Stated goal:
Please copy the text of every item below word for word, leaving out the pictures.

Provided data:
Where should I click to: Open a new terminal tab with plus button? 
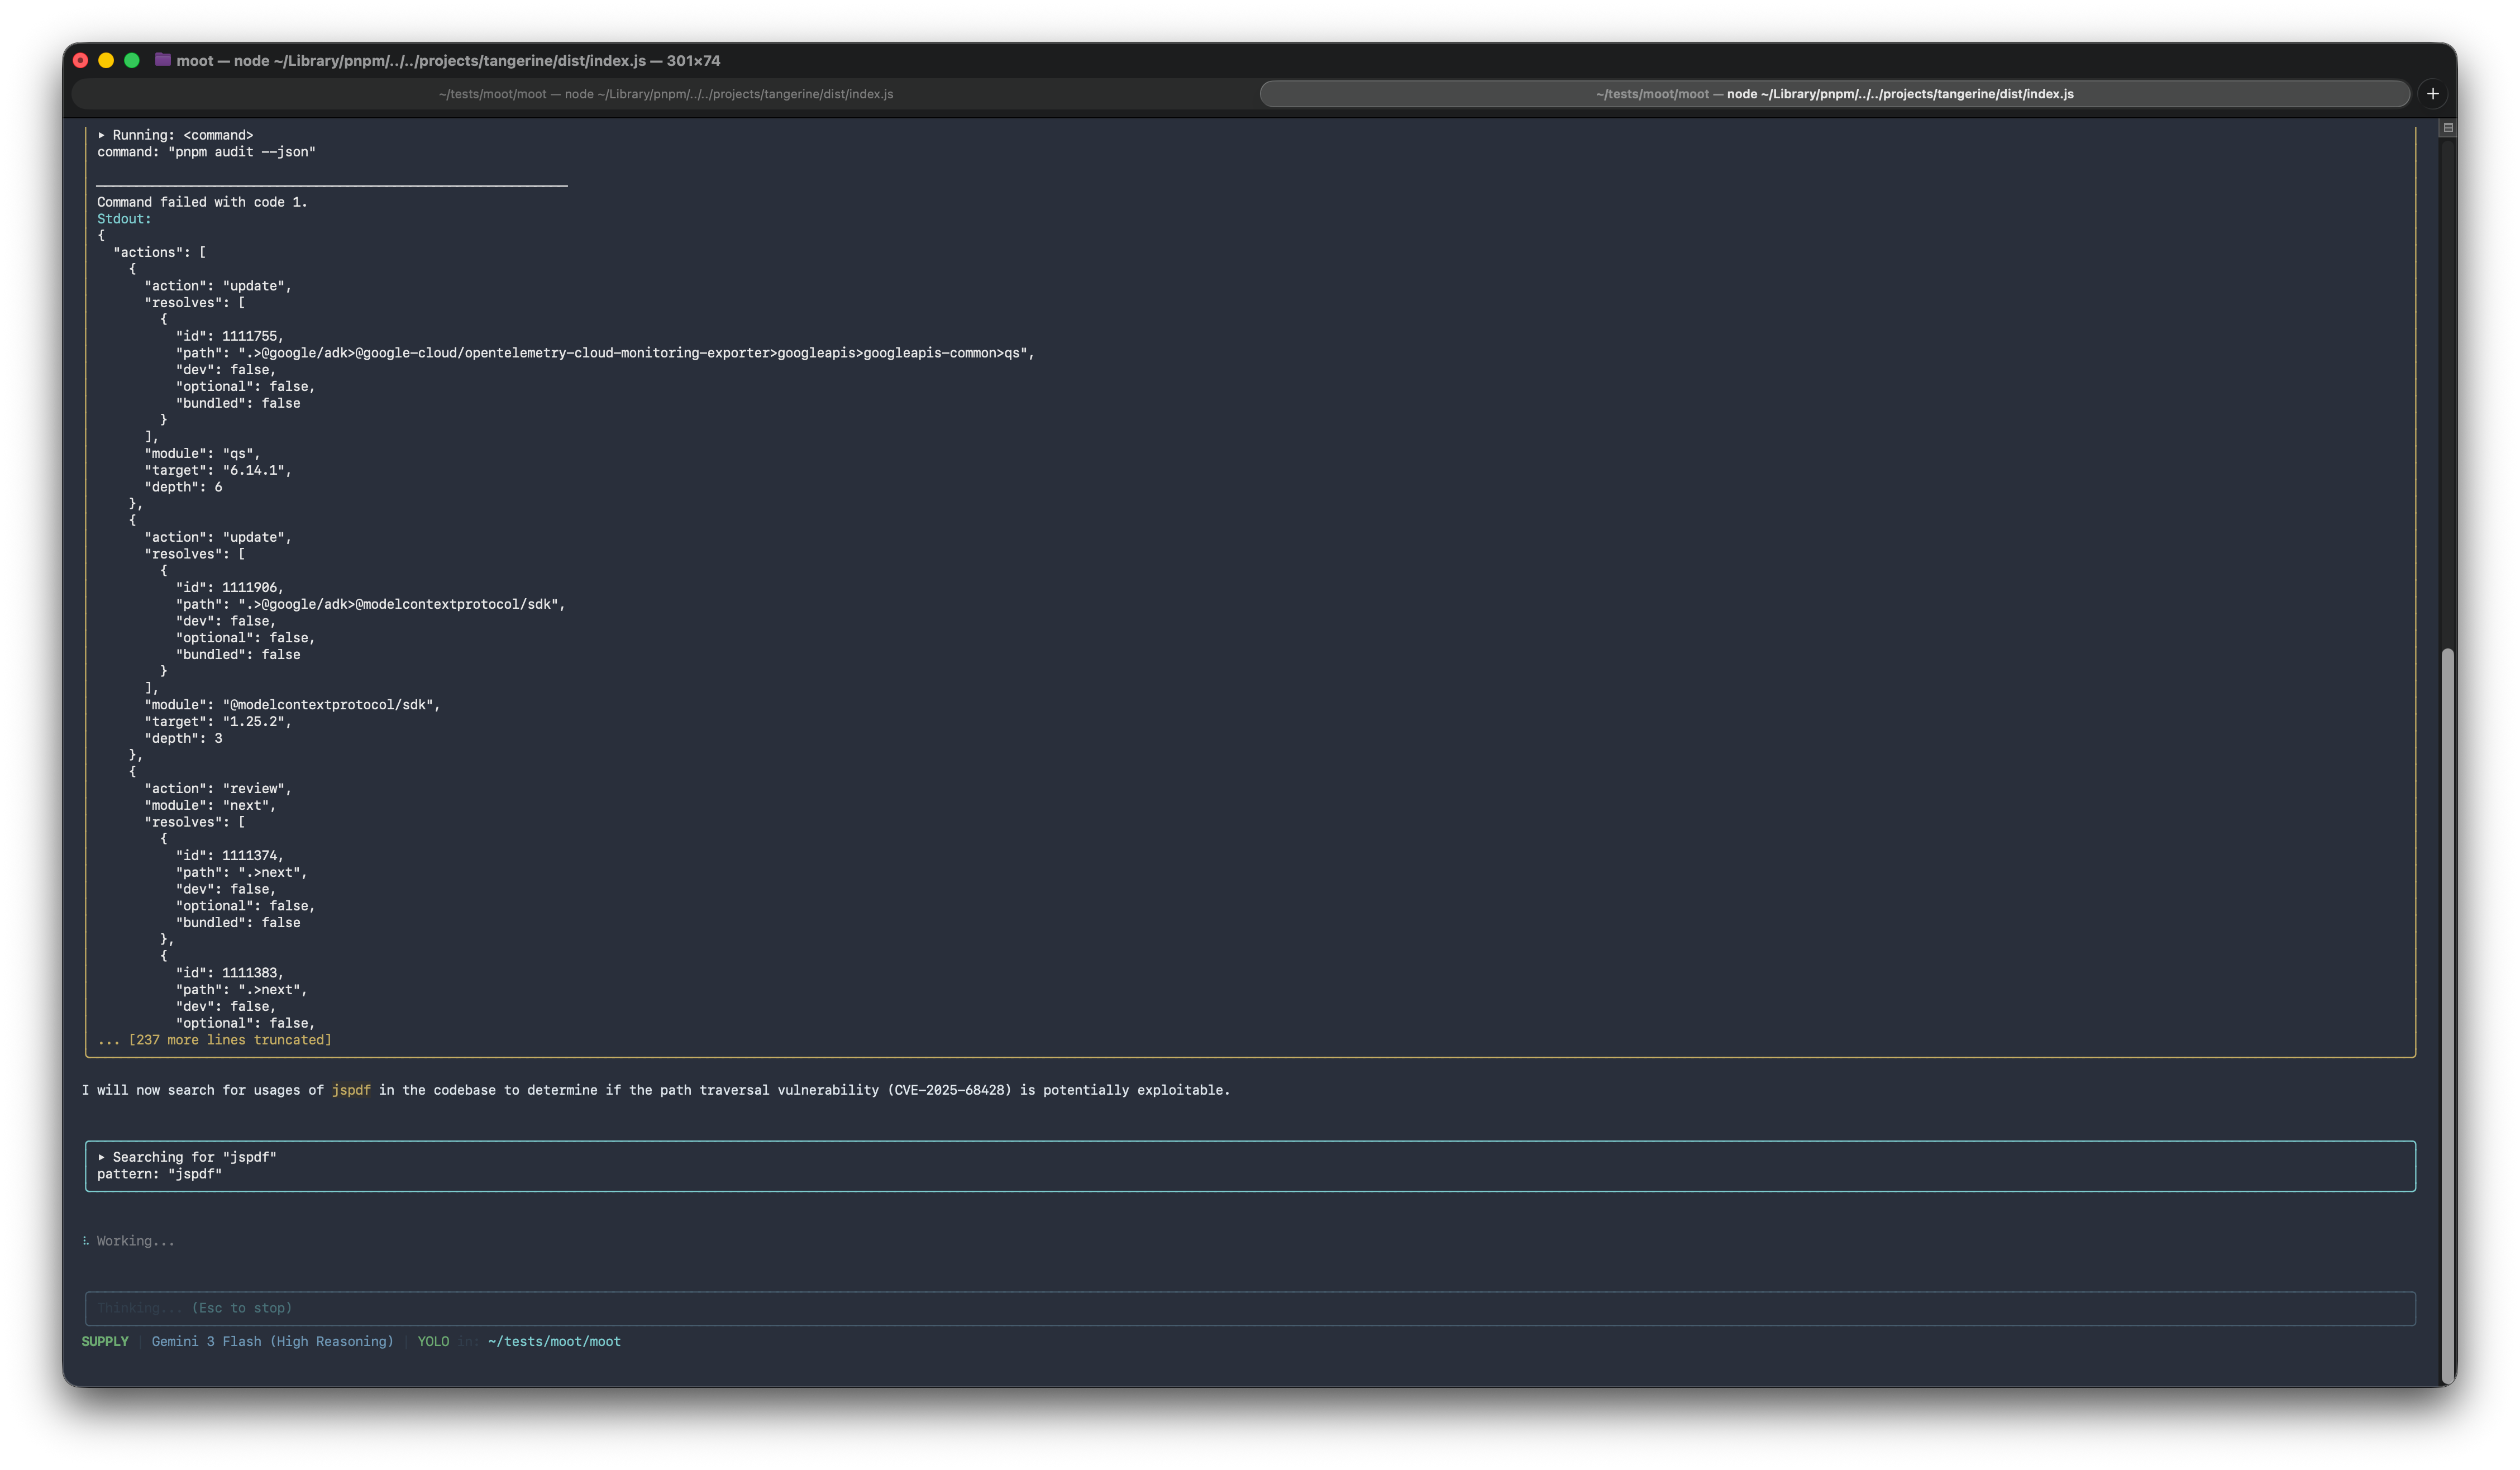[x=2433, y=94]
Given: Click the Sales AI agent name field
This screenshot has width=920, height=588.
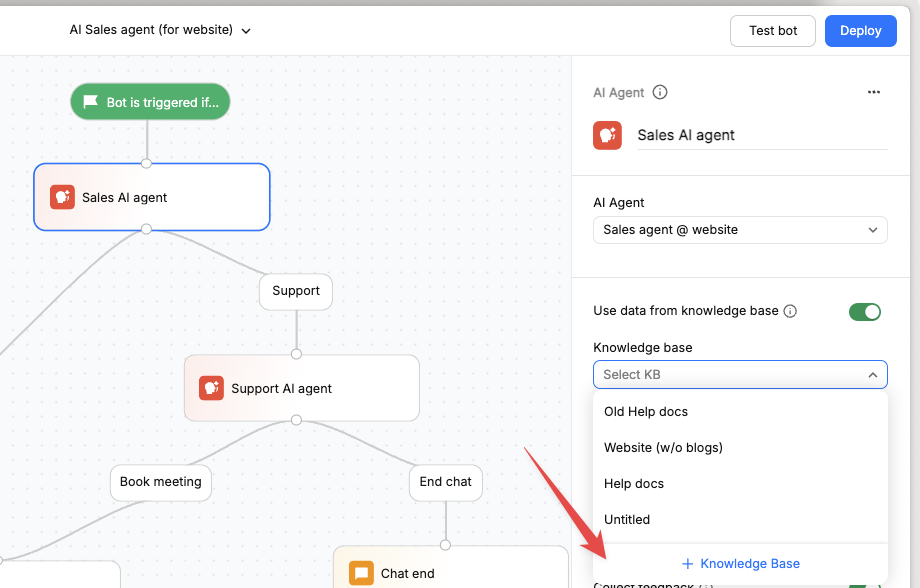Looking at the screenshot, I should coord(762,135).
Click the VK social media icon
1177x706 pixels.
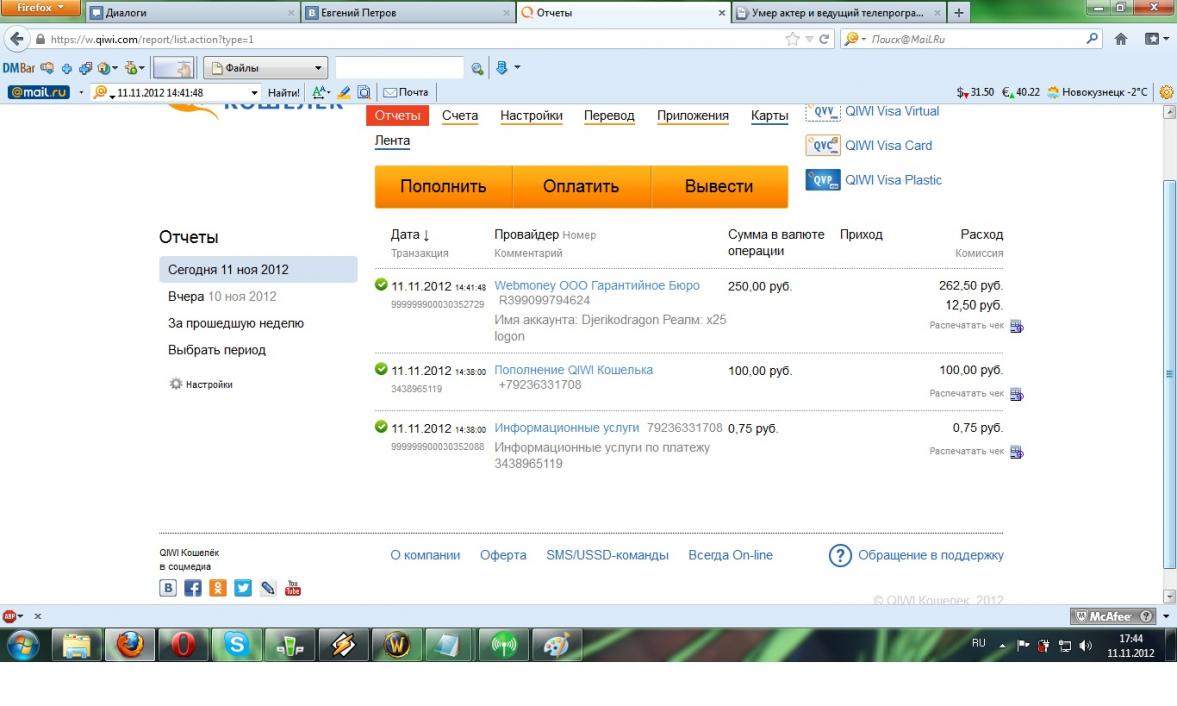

Task response:
Where should I click to: Open a new terminal tab with plus button? 
[x=2433, y=94]
Given: Click the Sales AI agent name field
This screenshot has width=920, height=588.
Looking at the screenshot, I should coord(762,135).
Click the VK social media icon
1177x706 pixels.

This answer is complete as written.